━━━━━ Working data ━━━━━

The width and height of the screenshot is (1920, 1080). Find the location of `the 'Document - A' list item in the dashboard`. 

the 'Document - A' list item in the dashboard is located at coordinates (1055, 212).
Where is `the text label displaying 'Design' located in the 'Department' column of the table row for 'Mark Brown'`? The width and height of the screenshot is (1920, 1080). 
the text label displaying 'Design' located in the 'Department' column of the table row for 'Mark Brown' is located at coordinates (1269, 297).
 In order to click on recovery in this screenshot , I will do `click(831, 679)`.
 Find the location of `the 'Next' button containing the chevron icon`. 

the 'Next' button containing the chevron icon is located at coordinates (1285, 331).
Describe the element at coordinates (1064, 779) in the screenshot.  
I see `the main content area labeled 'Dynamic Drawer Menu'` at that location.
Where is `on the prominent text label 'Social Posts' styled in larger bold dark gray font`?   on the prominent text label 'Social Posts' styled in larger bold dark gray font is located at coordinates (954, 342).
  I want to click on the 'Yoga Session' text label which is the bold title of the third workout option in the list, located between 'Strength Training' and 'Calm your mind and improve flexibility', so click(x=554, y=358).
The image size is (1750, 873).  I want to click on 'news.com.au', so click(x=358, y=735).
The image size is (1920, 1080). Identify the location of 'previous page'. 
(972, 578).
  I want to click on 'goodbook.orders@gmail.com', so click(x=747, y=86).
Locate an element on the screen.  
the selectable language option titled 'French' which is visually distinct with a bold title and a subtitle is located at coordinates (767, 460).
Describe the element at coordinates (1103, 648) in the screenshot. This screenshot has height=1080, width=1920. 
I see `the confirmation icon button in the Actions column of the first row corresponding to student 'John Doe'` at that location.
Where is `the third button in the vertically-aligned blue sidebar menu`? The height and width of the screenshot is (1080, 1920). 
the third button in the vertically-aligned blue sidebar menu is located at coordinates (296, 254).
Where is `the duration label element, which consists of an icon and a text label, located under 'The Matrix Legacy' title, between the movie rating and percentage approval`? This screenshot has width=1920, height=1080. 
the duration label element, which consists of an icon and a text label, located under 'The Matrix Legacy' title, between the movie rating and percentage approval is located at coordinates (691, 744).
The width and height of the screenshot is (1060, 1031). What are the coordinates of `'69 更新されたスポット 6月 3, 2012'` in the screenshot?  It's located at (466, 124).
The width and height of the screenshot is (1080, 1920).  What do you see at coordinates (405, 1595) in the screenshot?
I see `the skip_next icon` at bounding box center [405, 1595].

━━━━━

_Given instruction_
Repeat the records from the line containing "The width and height of the screenshot is (1060, 1031)." through the end of the records, substituting "size" for "width and height" and leaving everything else unchanged.

_Solution to this task_
The size of the screenshot is (1060, 1031). What are the coordinates of `'69 更新されたスポット 6月 3, 2012'` in the screenshot?  It's located at (466, 124).
The size of the screenshot is (1080, 1920).  What do you see at coordinates (405, 1595) in the screenshot?
I see `the skip_next icon` at bounding box center [405, 1595].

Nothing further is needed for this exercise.